_Action item:_
Every line below from the one with "Zurücksetzen (45, 703)" through the one with "Request (120, 2184)" should be retyped exactly, both ends included; no other lines and no pictures.

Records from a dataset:
# # # #
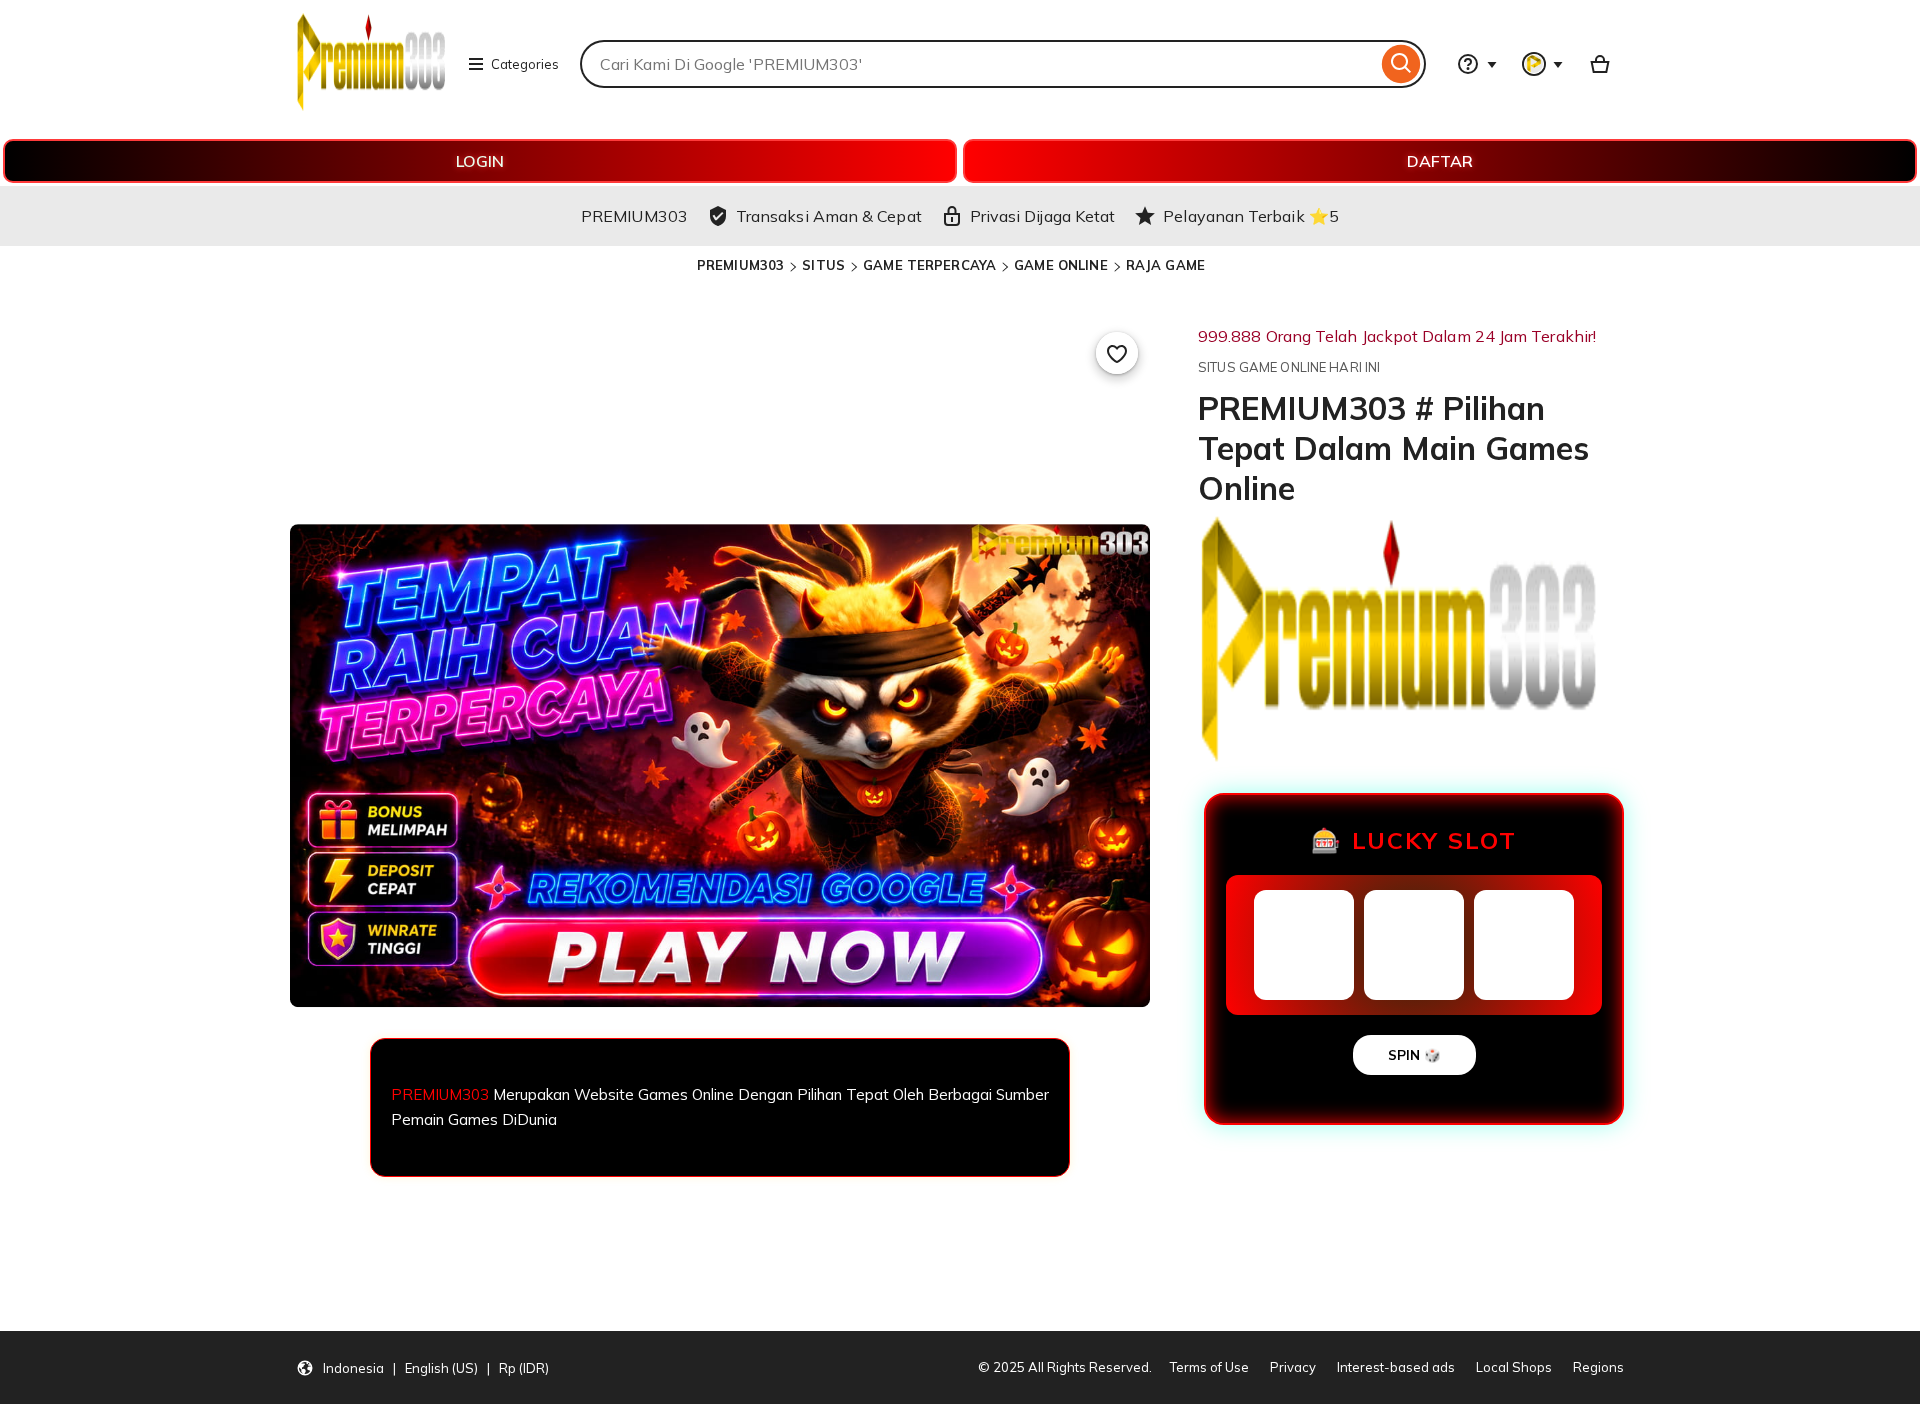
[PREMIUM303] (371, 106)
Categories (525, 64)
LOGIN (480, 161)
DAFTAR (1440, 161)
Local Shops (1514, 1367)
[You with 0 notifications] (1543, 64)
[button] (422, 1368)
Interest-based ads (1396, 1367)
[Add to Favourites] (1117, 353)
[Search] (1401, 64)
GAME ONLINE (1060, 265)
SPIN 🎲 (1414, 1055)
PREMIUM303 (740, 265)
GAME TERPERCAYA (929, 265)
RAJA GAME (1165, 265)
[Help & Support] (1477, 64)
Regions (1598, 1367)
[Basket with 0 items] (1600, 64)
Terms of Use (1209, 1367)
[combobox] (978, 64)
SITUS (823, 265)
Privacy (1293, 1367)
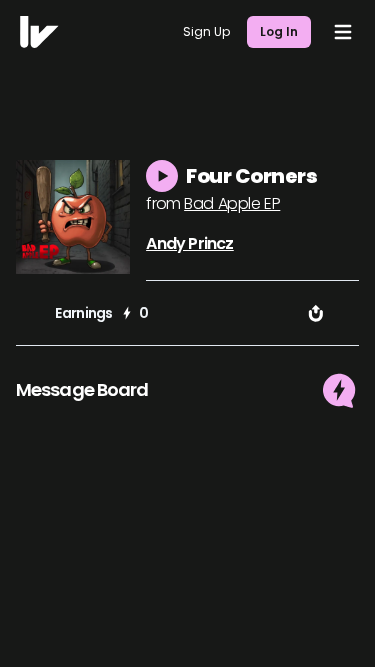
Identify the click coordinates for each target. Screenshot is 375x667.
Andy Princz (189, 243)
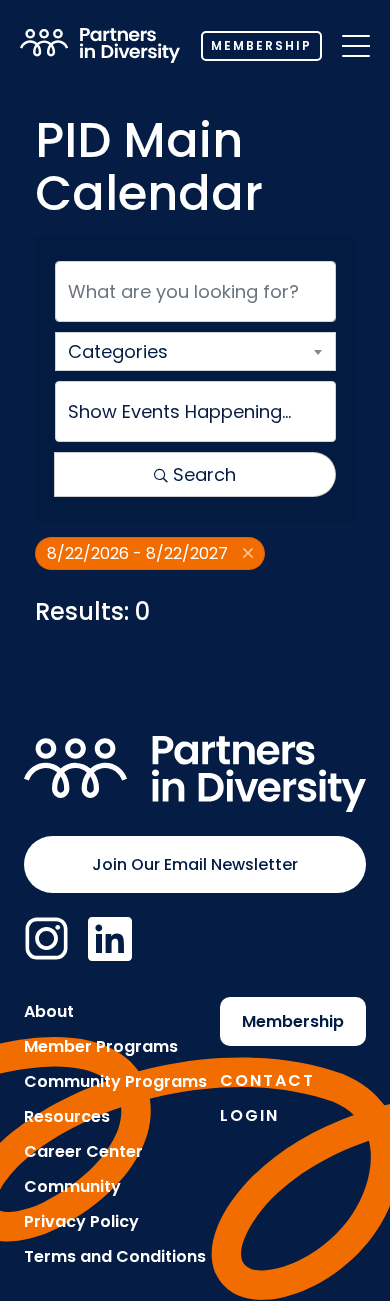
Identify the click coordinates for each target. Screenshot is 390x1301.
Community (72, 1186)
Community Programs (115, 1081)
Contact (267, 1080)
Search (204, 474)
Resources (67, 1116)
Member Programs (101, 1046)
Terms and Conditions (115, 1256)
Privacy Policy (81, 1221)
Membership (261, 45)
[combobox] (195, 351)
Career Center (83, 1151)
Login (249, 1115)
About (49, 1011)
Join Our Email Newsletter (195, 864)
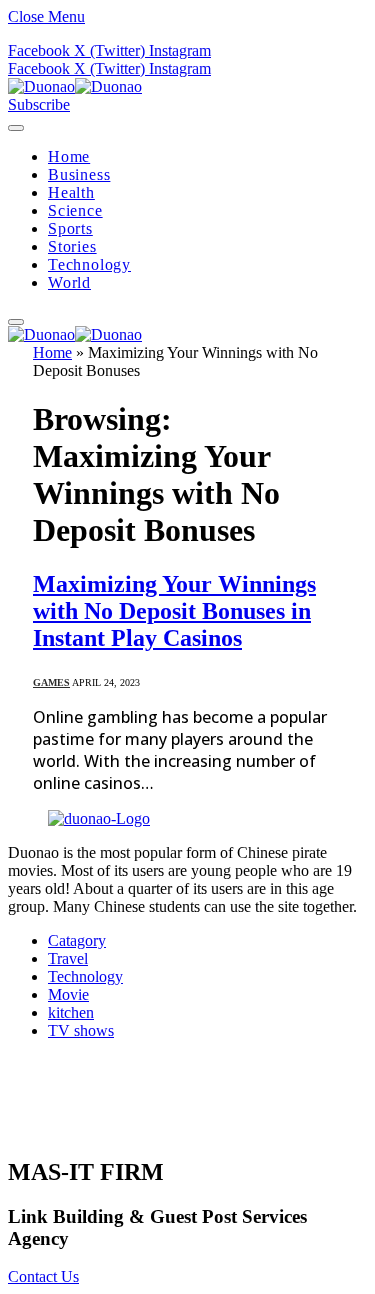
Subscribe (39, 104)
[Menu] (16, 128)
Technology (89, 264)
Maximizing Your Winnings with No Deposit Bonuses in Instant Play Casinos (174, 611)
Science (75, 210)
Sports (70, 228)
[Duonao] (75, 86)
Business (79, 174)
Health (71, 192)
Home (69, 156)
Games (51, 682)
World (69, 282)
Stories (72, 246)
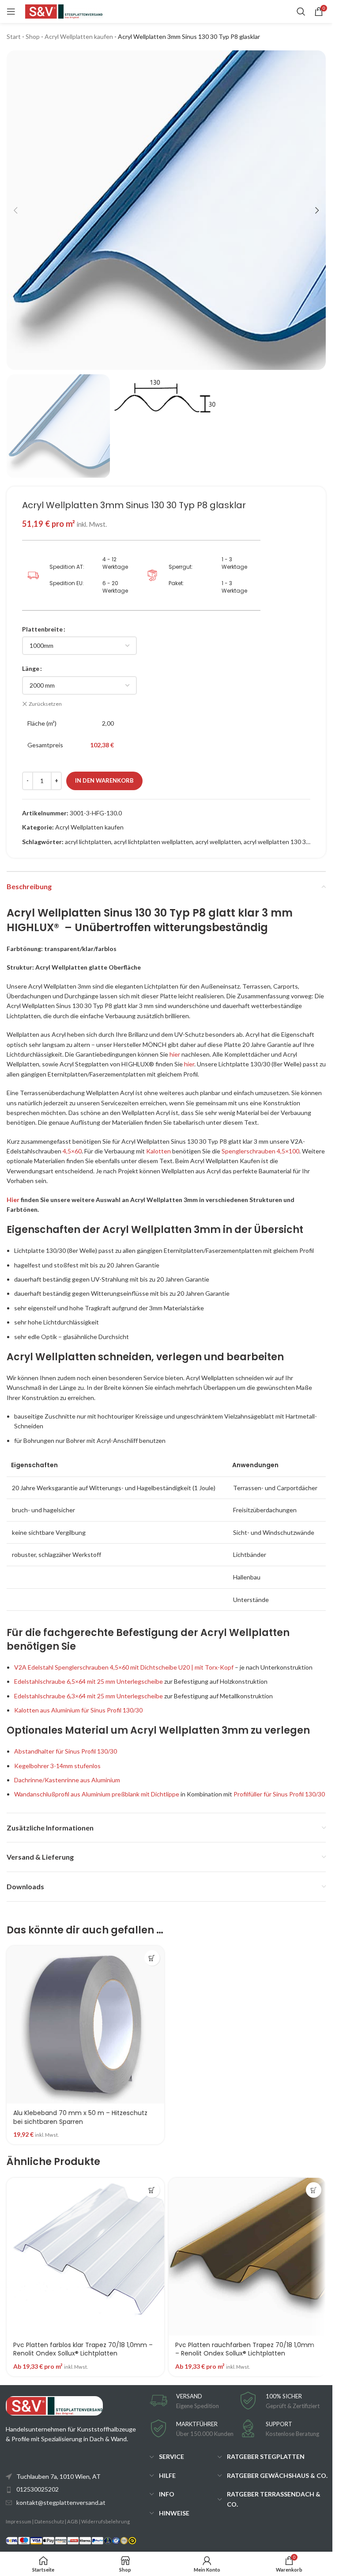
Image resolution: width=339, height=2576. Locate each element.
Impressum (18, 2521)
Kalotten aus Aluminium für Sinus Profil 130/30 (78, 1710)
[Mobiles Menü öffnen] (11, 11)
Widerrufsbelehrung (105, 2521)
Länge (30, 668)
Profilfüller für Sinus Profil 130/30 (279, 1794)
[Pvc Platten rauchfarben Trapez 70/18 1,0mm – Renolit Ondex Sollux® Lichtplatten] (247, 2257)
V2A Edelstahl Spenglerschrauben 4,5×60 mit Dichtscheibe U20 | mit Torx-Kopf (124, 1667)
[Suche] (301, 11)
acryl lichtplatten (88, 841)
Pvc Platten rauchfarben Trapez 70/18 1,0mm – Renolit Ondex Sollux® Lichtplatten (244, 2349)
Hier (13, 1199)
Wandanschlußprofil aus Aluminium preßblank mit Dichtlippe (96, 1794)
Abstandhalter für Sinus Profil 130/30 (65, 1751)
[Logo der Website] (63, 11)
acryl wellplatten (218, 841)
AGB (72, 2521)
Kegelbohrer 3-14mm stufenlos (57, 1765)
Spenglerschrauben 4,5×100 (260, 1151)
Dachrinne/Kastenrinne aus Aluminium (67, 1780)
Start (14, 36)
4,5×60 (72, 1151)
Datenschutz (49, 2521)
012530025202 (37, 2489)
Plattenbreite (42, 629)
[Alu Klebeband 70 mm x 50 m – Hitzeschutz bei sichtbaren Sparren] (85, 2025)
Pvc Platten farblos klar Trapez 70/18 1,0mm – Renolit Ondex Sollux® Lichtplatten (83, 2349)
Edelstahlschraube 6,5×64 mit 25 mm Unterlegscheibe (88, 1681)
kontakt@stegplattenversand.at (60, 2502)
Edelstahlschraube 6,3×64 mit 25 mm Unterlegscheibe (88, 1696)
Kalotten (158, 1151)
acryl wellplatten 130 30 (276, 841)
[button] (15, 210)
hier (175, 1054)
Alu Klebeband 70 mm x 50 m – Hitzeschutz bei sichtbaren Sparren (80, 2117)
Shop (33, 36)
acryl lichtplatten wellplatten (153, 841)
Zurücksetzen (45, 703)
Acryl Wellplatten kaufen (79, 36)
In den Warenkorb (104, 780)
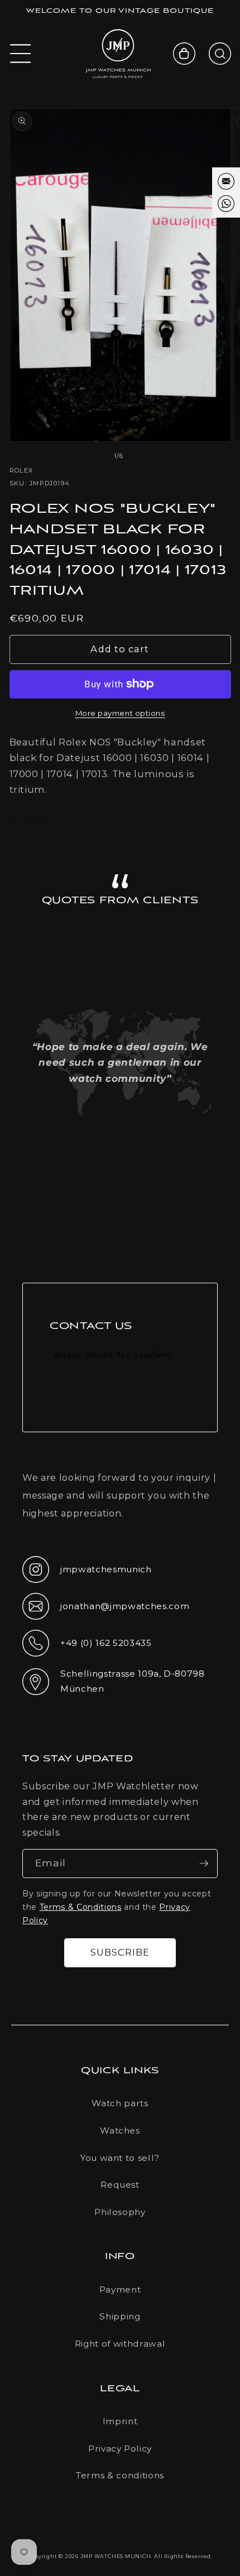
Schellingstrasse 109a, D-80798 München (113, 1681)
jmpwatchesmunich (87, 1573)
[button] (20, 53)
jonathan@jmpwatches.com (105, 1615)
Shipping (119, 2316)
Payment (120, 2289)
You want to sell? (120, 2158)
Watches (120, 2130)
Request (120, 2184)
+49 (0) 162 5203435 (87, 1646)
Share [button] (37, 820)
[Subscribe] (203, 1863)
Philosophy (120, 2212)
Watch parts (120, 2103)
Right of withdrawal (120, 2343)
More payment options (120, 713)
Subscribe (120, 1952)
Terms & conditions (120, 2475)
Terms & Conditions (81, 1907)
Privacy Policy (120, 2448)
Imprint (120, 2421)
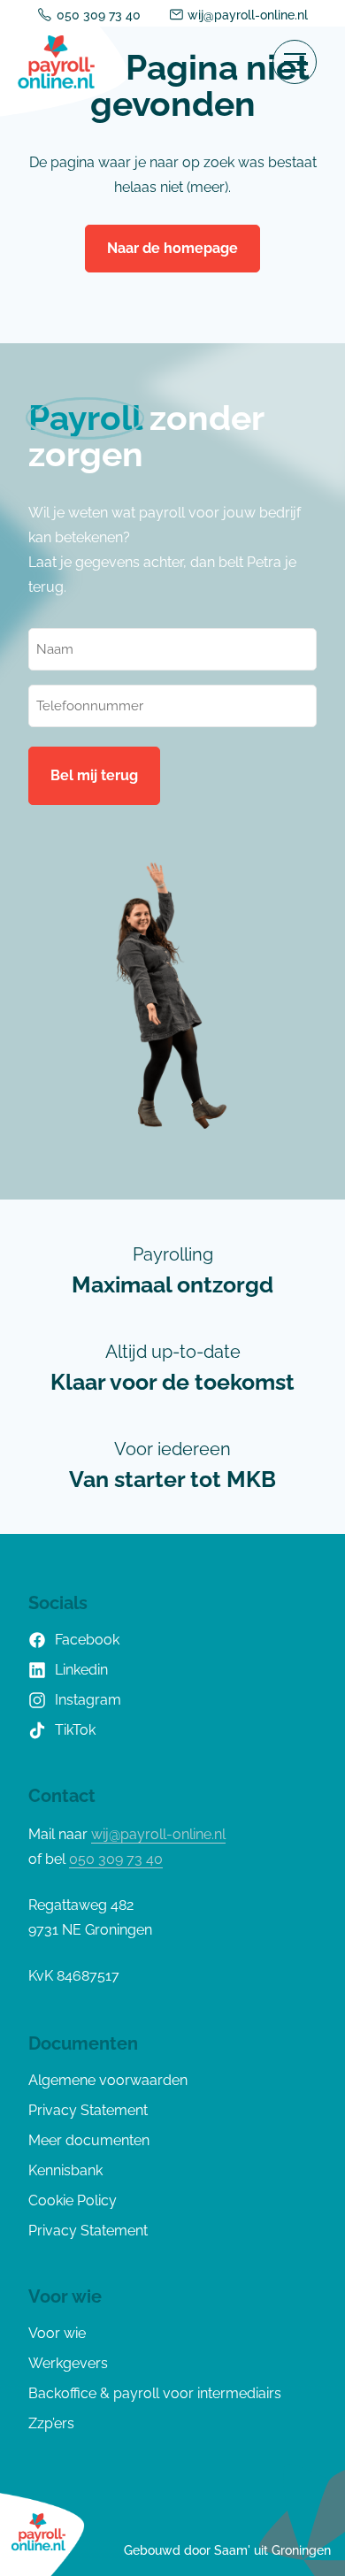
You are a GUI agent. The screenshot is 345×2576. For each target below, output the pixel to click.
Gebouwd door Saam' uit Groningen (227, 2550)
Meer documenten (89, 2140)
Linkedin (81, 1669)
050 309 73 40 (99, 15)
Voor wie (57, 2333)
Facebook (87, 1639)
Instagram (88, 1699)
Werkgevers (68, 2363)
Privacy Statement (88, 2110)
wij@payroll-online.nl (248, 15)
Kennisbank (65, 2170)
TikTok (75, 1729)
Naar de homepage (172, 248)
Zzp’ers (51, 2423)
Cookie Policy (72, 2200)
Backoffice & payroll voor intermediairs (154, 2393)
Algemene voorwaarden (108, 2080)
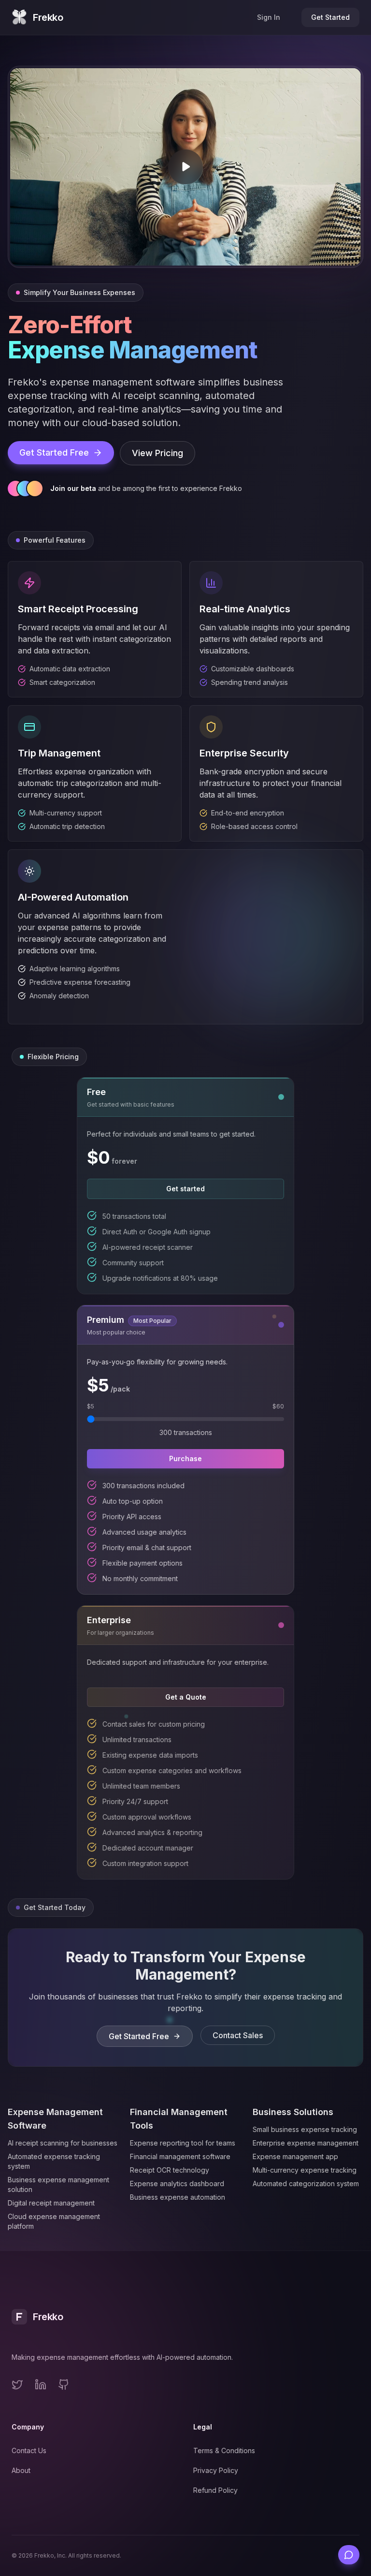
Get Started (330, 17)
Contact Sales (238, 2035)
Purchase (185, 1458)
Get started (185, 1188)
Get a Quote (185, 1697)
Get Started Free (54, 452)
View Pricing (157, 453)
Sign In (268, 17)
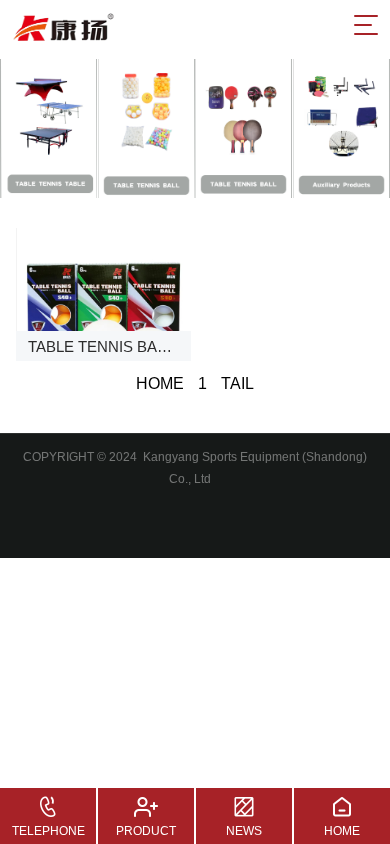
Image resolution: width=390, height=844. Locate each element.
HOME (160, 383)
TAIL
# # # #
_Expected answer:_
Zurücksetzen (45, 703)
Acryl Wellplatten kaufen (79, 36)
In den Warenkorb (104, 780)
Schellingstrasse 109a, D-80798 München (113, 1681)
jmpwatchesmunich (87, 1573)
[button] (20, 53)
jonathan@jmpwatches.com (105, 1615)
Shipping (119, 2316)
Payment (120, 2289)
You want to sell? (120, 2158)
Watches (120, 2130)
Request (120, 2184)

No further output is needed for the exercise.